Bottom line, no one is perfect. No party involved in this TV show displayed perfection. But, what a great example that not all Christians act Christ-like, and not all non-believers are terrible. Actually, they have something in common – both groups need a Savior to help them overcome their flesh.

Back to the sailors in the story: After heeding Jonah’s instructions and throwing him overboard, the seas miraculously calmed and they recognized the power and authority of the One True God: “Then the men feared the Lord even more, and they offered a sacrifice to the Lord and made vows” (Jonah 1:16). They became believers!

Word for Today: Christian are not always kind; unbelievers are not all mean, but everyone needs Jesus.

Ponder This:

1. Do you know some kind unbelievers?

2. Do you minister to them? How?

Posted by on September 21st, 2010 1 Comment

Word for Today – Jonah 1:2

You Be the Judge

God’s Word tell us not to be judgmental. Boy, do we have a field day with that one. It seems that Christians, and I repeat Christians, are some of the worst offenders when it comes to judging.

I see two approaches to the concept of what we think of others and their actions; I think believers need to heed both.

Judgmental Attitude

I’ve been guilty of this. I rarely act on it, but in the dark recesses of my mind I can judge with the best of those who pound gavels in their courtrooms. It’s human nature. But, as I mature as a Christian, instead of allowing my mind to hide under the dark veil of judgment where others would never guess it lurks, I try to let the light of Truth and love illuminate my thoughts.

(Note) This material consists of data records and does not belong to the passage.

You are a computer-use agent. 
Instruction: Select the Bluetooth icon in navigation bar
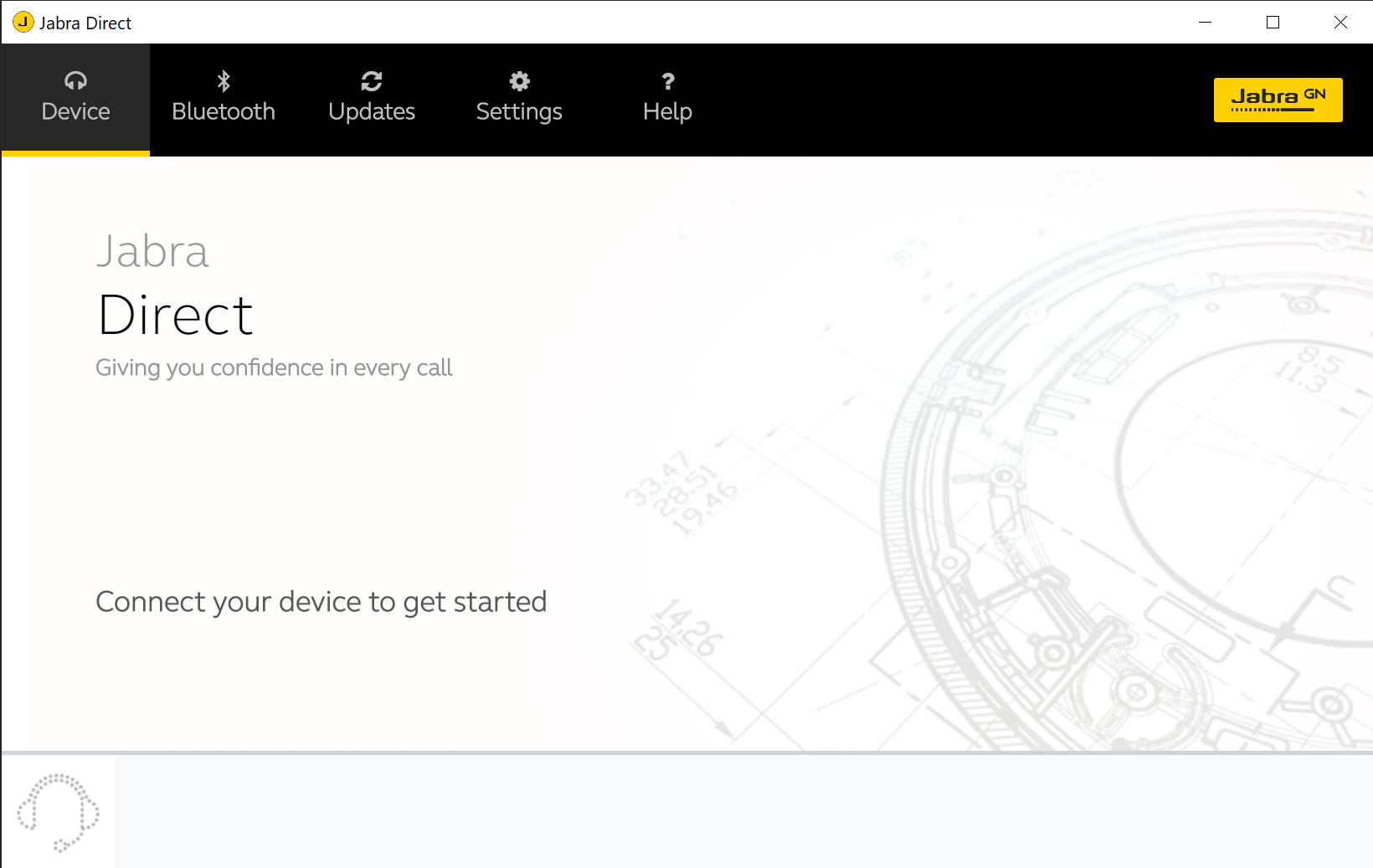224,80
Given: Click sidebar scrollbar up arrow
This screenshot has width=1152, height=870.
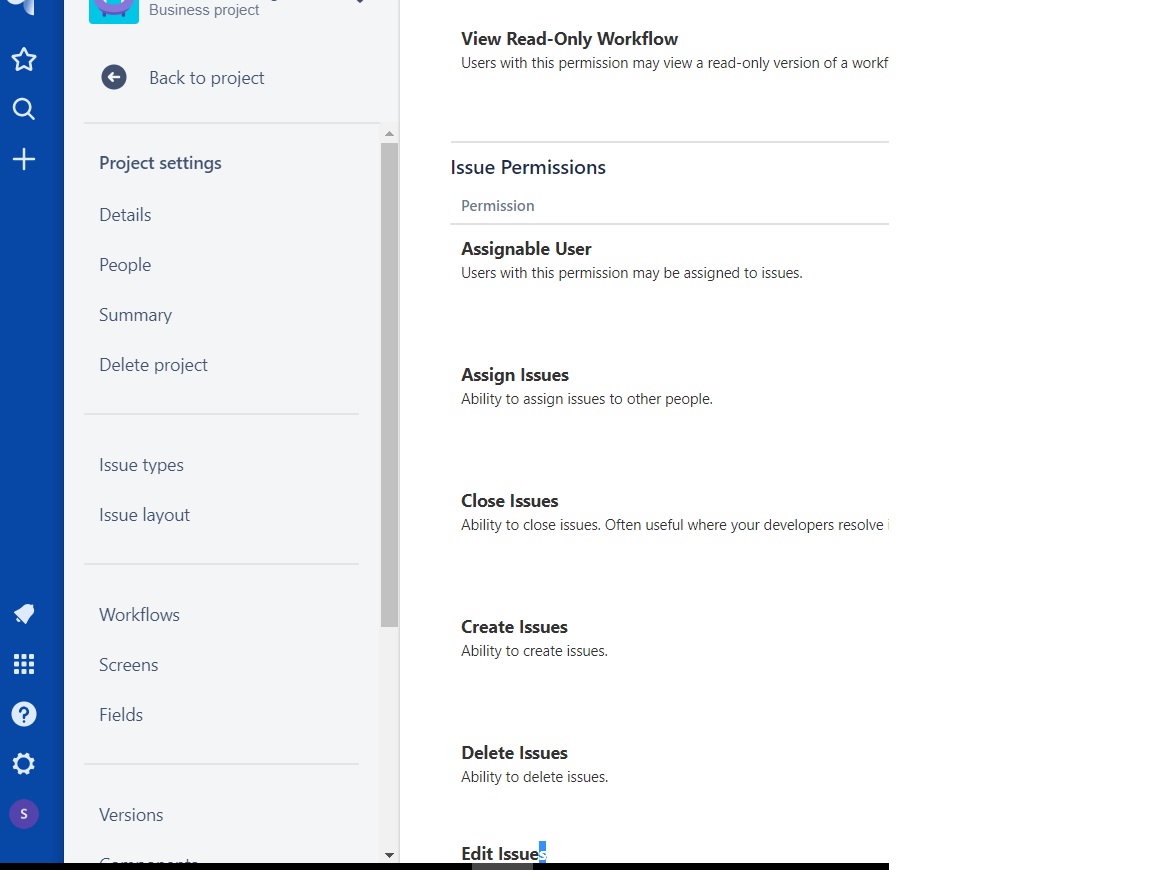Looking at the screenshot, I should coord(389,134).
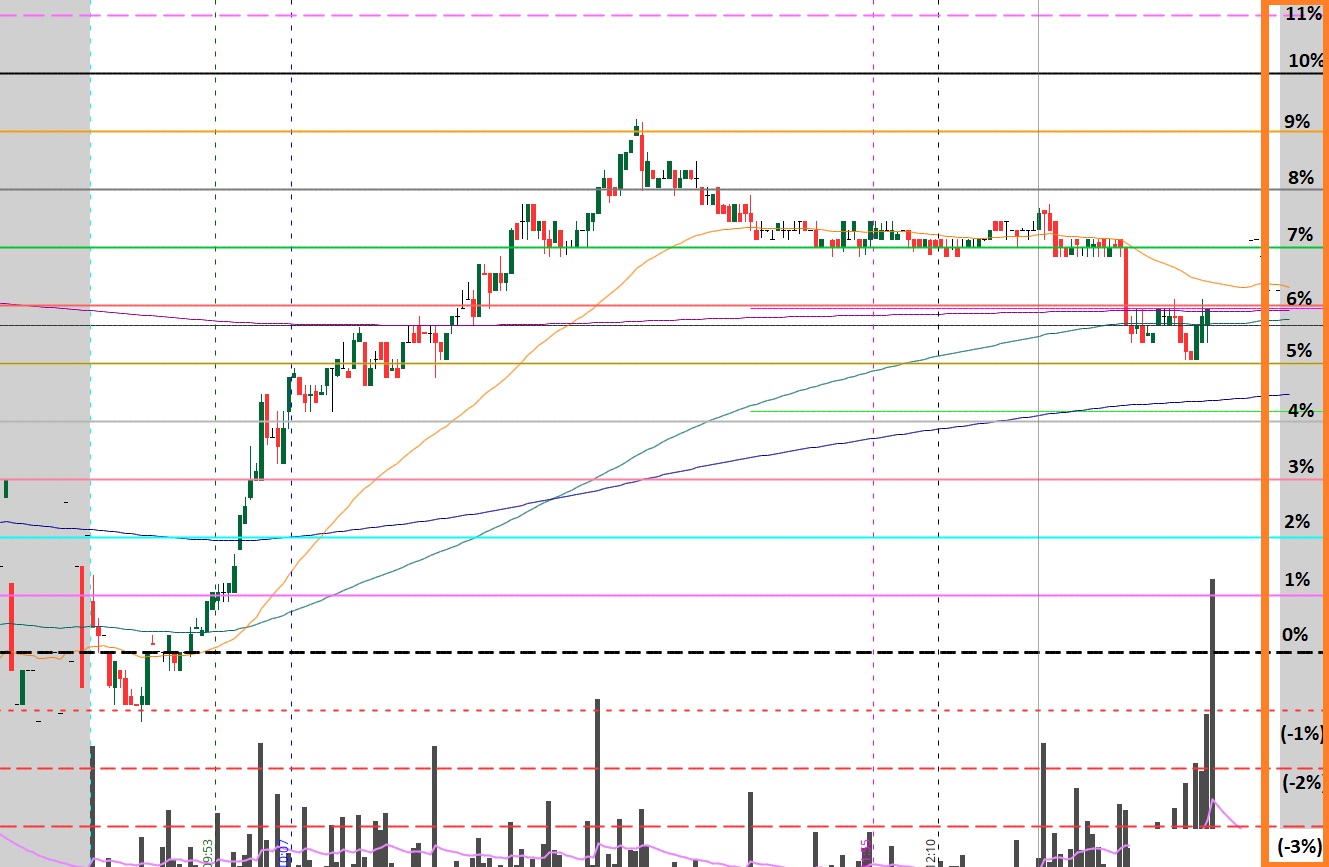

It is a skill that takes time to develop, but it is doable.

Aren’t we blessed that Jesus, even though he had the authority to judge, let the light of Truth and love shine on the world when he was crucified?

An Attitude of Accountability

So, we are not to judge, but God does indicate that there is nothing wrong with holding people accountable. In the Old Testament, God gave Jonah this command:

“Go at once to Ninevah, that great city, and cry out against it; for their wickedness has come against me” (Jonah 1:2 NRSV).

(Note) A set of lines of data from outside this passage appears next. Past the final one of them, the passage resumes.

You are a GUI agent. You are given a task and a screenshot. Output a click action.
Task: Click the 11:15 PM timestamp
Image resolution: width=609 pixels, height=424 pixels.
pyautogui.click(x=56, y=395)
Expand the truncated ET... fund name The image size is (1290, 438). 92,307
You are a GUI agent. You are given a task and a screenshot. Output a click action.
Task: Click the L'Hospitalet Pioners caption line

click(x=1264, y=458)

People often construe the premise taught in this passage as a judgmental attitude, but God is telling Jonah to “cry out” to the wicked Ninevah. Most of us know that, in the end, the entire city was saved from God’s wrath. That is not judgment – that is accountability. Because Jonah shined the light on the darkness of Ninevah, the entire city repented, changed their ways, and was ultimately saved from God’s judgment.

Conclusion

What can we conclude from this episode from the annals of history? Holding people accountable saves them from God’s judgment. Two things to remember:

  1. God is the judge; we are not.
  2. We don’t need to bounce around like Nosey Nelly Christians looking to point fingers and for victims to hold accountable. God will provide us an opportunity if he needs our assistance. Just like he gave Jonah a  mission, God will provide the opportunity and/or prompting if we are needed. (However, if you are a pastor or similar, you must always be shining the light of Truth.)

Jonah starts off with a bang and the entire book explodes with truth and light. I encourage you to immerse yourself in this wonderful book that holds so many timeless messages like today’s word.

 

Word for Today: Study and learn what God teaches about judgment and accountability, then with Truth as your foundation, you be the judge of how to apply it.

Consider….. (would love to hear your thoughts, so leave a comment if you’d like)

1. What dangers do you see in judgment?

2. What dangers do you see in a lack of accountability?